Exercise goal :: Render every line of the records below as a Markdown table with the columns Row and Text, numbering the rows and skipping blank lines.

^^^^^^^^

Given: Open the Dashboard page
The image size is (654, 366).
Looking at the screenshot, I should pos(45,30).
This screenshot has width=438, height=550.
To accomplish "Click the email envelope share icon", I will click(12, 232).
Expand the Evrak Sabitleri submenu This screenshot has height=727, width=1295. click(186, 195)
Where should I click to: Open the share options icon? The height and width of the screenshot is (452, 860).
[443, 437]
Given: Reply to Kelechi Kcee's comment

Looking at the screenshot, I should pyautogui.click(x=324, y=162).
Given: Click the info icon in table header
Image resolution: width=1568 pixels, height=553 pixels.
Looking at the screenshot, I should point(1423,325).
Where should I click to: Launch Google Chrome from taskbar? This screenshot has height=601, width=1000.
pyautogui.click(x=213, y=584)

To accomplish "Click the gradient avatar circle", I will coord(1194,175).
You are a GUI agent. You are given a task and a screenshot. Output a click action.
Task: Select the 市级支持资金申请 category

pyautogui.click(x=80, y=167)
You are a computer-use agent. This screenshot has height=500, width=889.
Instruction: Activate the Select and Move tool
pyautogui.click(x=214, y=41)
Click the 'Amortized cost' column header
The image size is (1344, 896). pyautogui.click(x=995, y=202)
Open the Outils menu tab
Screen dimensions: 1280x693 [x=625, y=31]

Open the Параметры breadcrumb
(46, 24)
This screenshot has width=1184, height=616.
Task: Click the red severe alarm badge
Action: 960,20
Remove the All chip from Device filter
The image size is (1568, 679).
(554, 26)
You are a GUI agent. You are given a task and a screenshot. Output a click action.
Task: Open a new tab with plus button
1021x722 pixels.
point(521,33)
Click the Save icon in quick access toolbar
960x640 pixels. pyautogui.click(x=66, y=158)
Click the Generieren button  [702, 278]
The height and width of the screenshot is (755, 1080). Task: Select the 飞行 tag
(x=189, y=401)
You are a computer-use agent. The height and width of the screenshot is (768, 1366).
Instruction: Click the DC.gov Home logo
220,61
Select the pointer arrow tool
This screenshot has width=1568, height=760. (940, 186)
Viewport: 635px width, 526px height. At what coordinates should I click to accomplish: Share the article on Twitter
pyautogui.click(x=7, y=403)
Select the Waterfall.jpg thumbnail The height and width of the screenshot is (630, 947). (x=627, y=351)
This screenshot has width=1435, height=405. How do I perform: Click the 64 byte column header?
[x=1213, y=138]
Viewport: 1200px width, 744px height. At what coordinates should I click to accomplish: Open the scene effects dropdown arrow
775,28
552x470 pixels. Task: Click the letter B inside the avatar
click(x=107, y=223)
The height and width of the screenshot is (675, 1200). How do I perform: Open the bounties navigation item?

^^^^^^^^

Right answer ::
| Row | Text |
|---|---|
| 1 | Given: Open the Dashboard page |
| 2 | The image size is (654, 366). |
| 3 | Looking at the screenshot, I should pos(45,30). |
| 4 | This screenshot has width=438, height=550. |
| 5 | To accomplish "Click the email envelope share icon", I will click(12, 232). |
| 6 | Expand the Evrak Sabitleri submenu This screenshot has height=727, width=1295. click(186, 195) |
| 7 | Where should I click to: Open the share options icon? The height and width of the screenshot is (452, 860). |
| 8 | [443, 437] |
| 9 | Given: Reply to Kelechi Kcee's comment |
| 10 | Looking at the screenshot, I should pyautogui.click(x=324, y=162). |
| 11 | Given: Click the info icon in table header |
| 12 | Image resolution: width=1568 pixels, height=553 pixels. |
| 13 | Looking at the screenshot, I should point(1423,325). |
| 14 | Where should I click to: Launch Google Chrome from taskbar? This screenshot has height=601, width=1000. |
| 15 | pyautogui.click(x=213, y=584) |
| 16 | To accomplish "Click the gradient avatar circle", I will coord(1194,175). |
| 17 | You are a GUI agent. You are given a task and a screenshot. Output a click action. |
| 18 | Task: Select the 市级支持资金申请 category |
| 19 | pyautogui.click(x=80, y=167) |
| 20 | You are a computer-use agent. This screenshot has height=500, width=889. |
| 21 | Instruction: Activate the Select and Move tool |
| 22 | pyautogui.click(x=214, y=41) |
| 23 | Click the 'Amortized cost' column header |
| 24 | The image size is (1344, 896). pyautogui.click(x=995, y=202) |
| 25 | Open the Outils menu tab |
| 26 | Screen dimensions: 1280x693 [x=625, y=31] |
| 27 | Open the Параметры breadcrumb |
| 28 | (46, 24) |
| 29 | This screenshot has width=1184, height=616. |
| 30 | Task: Click the red severe alarm badge |
| 31 | Action: 960,20 |
| 32 | Remove the All chip from Device filter |
| 33 | The image size is (1568, 679). |
| 34 | (554, 26) |
| 35 | You are a GUI agent. You are given a task and a screenshot. Output a click action. |
| 36 | Task: Open a new tab with plus button |
| 37 | 1021x722 pixels. |
| 38 | point(521,33) |
| 39 | Click the Save icon in quick access toolbar |
| 40 | 960x640 pixels. pyautogui.click(x=66, y=158) |
| 41 | Click the Generieren button  [702, 278] |
| 42 | The height and width of the screenshot is (755, 1080). Task: Select the 飞行 tag |
| 43 | (x=189, y=401) |
| 44 | You are a computer-use agent. The height and width of the screenshot is (768, 1366). |
| 45 | Instruction: Click the DC.gov Home logo |
| 46 | 220,61 |
| 47 | Select the pointer arrow tool |
| 48 | This screenshot has width=1568, height=760. (940, 186) |
| 49 | Viewport: 635px width, 526px height. At what coordinates should I click to accomplish: Share the article on Twitter |
| 50 | pyautogui.click(x=7, y=403) |
| 51 | Select the Waterfall.jpg thumbnail The height and width of the screenshot is (630, 947). (x=627, y=351) |
| 52 | This screenshot has width=1435, height=405. How do I perform: Click the 64 byte column header? |
| 53 | [x=1213, y=138] |
| 54 | Viewport: 1200px width, 744px height. At what coordinates should I click to accomplish: Open the scene effects dropdown arrow |
| 55 | 775,28 |
| 56 | 552x470 pixels. Task: Click the letter B inside the avatar |
| 57 | click(x=107, y=223) |
| 58 | The height and width of the screenshot is (675, 1200). How do I perform: Open the bounties navigation item? |